Who Says No One Walks in the Suburbs?

Arlington, Virginia

Everyone knows that the Millennials—the largest generation in U.S. history—will transform American life with the choices they make about how to live.

What most of us aren’t aware of is that the community attracting the highest share of this generation is not a city but a suburb—Arlington, Virginia, located next door to Washington, D.C.—that once faced challenging population and economic decline. Millennials make up 40 percent of the population in Arlington, according to RealtyTrac, a real estate information service. Number two after Arlington is Washington itself, with 34 percent. Nearby Alexandria, Virginia, is number three, followed by Denver and Manhattan.

So what does Arlington have, and how do other towns go about getting it too?

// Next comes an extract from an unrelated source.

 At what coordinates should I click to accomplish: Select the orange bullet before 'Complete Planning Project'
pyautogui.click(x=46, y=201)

The community’s turnaround began with the opening of a Metro line from D.C. in the late 1970s, which sparked the creation of mixed-use town centers with shopping, offices, entertainment, and housing all within easy walking distance. This growth was helped along by farsighted county officials who made this type of development legal through zoning. From there, life on foot took off and infrastructure was improved; today, 90 percent of Arlington’s residential streets sport sidewalks.

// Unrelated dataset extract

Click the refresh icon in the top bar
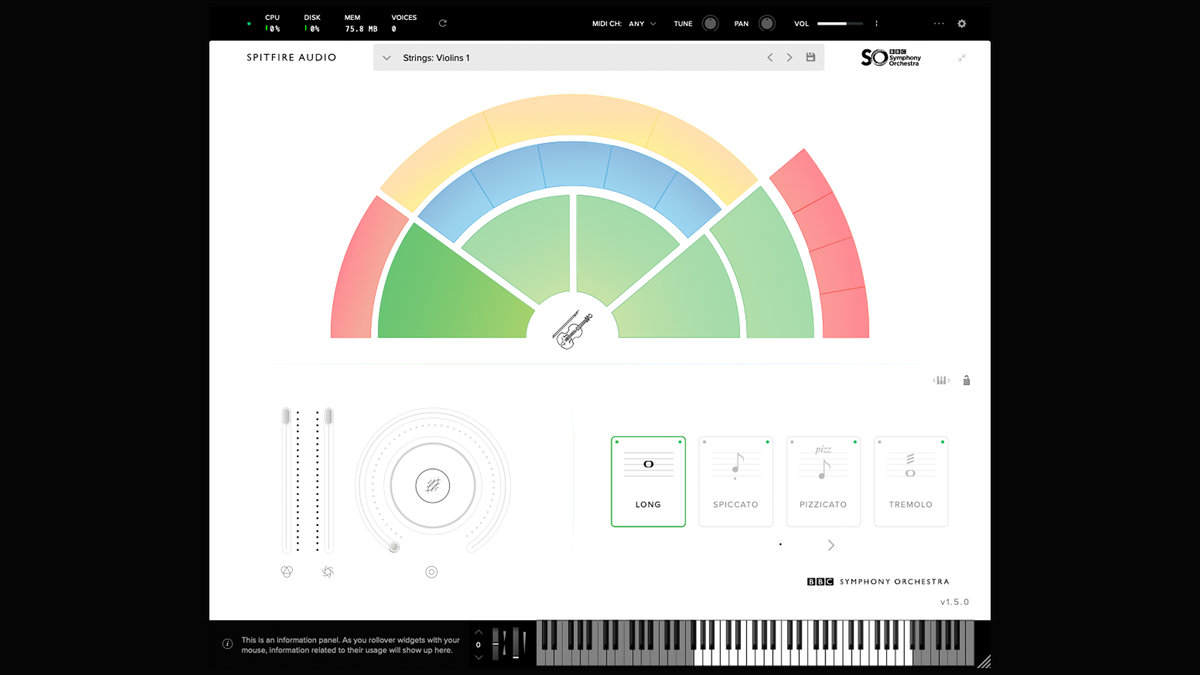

Now 17 percent of all trips around town are on foot or bicycle (exceeding even Portland, Oregon), and Arlington is ranked one of the sixteen best “Walk Friendly” communities by the national Pedestrian and Bicycle Information Center.

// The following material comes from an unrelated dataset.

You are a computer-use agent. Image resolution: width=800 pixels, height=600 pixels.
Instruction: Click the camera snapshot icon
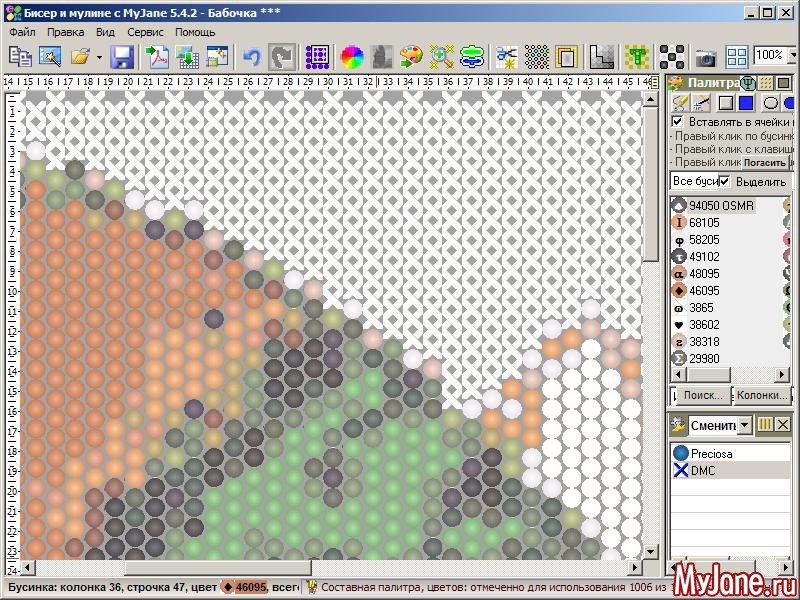click(706, 57)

Ahead of the Millennial curve was Peter Owen, a young lawyer who moved to Arlington fresh out of Harvard in 1998 because it was the one place close to his family in McLean, Virginia, where he could still walk everywhere. “You notice lots more things, like kids playing, when you’re living at five miles per hour,” he explains. “I value the serendipitous encounters with my neighbors and the sense of connection to this place.

“Arlington is becoming a place where people matter more than cars,” adds Owen, who still owns a car, which primarily sits in his garage. “It’s not just possible to walk here, it’s safe and comfortable to walk. There are crosswalks on the corners and shop windows to look at as you pass by—it’s more fun to walk with those kinds of things.”

Jay Walljasper

Jay Walljasper, author of The Great Neighborhood Book, is a writer, speaker, and consultant on creating stronger communities.